CUDA_ERROR_SYSTEM_DRIVER_MISMATCH
Hello We have a K8S node with 8 GPUs of type H200 on RHEL 9.4. CUDA version is 12.8 and Driver version is 570.133.20.
We have configured GPU operator v25.3.0. All daemons are working fine.
We have 3 PODs running with different versions of cuda-python installed/configured - 12.5.1, 12.6.1 and 12.8.1.
When we run the same test program in all these PODs only the POD with cuda-python v12.8.1 completes successfully. The other 2 fail with CUDA_ERROR_SYSTEM_DRIVER_MISMATCH error.
I have chosen the option driver.enabled=true so that containers do not rely on what is installed on the system.
I have gone through RKE2 Nvidia Operator documentation and everything seems alright.

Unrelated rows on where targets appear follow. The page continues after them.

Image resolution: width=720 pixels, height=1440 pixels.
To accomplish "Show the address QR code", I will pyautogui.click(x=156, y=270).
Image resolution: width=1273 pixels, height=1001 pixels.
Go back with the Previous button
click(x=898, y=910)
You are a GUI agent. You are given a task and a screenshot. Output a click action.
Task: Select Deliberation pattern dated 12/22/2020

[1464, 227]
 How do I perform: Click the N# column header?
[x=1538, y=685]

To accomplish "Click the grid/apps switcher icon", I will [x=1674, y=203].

I can see the label nvidia.com/gpu.deploy.driver=pre-installed on the node so, the operator sees pre-existing drivers.
So, what should I be doing to successfully invoke different versions of cuda-python on the same node? This problem does not exist in AWS EKS so, what am I missing while configuring in on-prem nodes?
Looking at https://github.com/NVIDIA/gpu-operator/issues/126, I can see that upgrades have been made to use pre-existing drivers on the host. Can the operator be forced to ignore pre-existing drivers on host and use a driver version specified in the helm chart?
GPU operator install guide says the following:
If you do not specify the driver.enabled=false argument and nodes in the cluster have a pre-installed GPU driver, the init container in the driver pod detects that the driver is preinstalled and labels the node so that the driver pod is terminated and does not get re-scheduled on to the node. The Operator proceeds to start other pods, such as the container toolkit pod.
What if we specify driver.enabled=true even though host driver exists?
If we see LD_DEBUG when running Nvidia gpu commands, it is loading libcuda-560.x.so (The driver module lib) module from /usr/local/cuda/compact. This is the the default provided by Nvidia. But the driver specific module (libcuda.570.133.20.so) is in /usr/lib/cuda/lib64. This is the reason for mismatch and the error "CUDA_DRIVER_MISMATCH"
This issue is due to:
In triton inference server, while building the image, Nvidia has set "LD_LIBRARY_PATH" env variable to /usr/local/cuda/compact than /usr/lib/cuda/lib64. It will work with lower versions of driver due to backward compatibility as /usr/local/cuda/compact has libcuda.560.so file But with 570.x it is failing.
Remediation : Set LD_LIBRARY_PATH LD_LIBRARY_PATH=/usr/lib/cuda/lib64:$LD_LIBRARY_PATH This will give preference to the latest driver spec libraries, if you are using k8s set this isn triton server env variables
This issue is stale because it has been open 90 days with no activity. This issue will be closed in 30 days unless new comments are made or the stale label is removed. To skip these checks, apply the "lifecycle/frozen" label.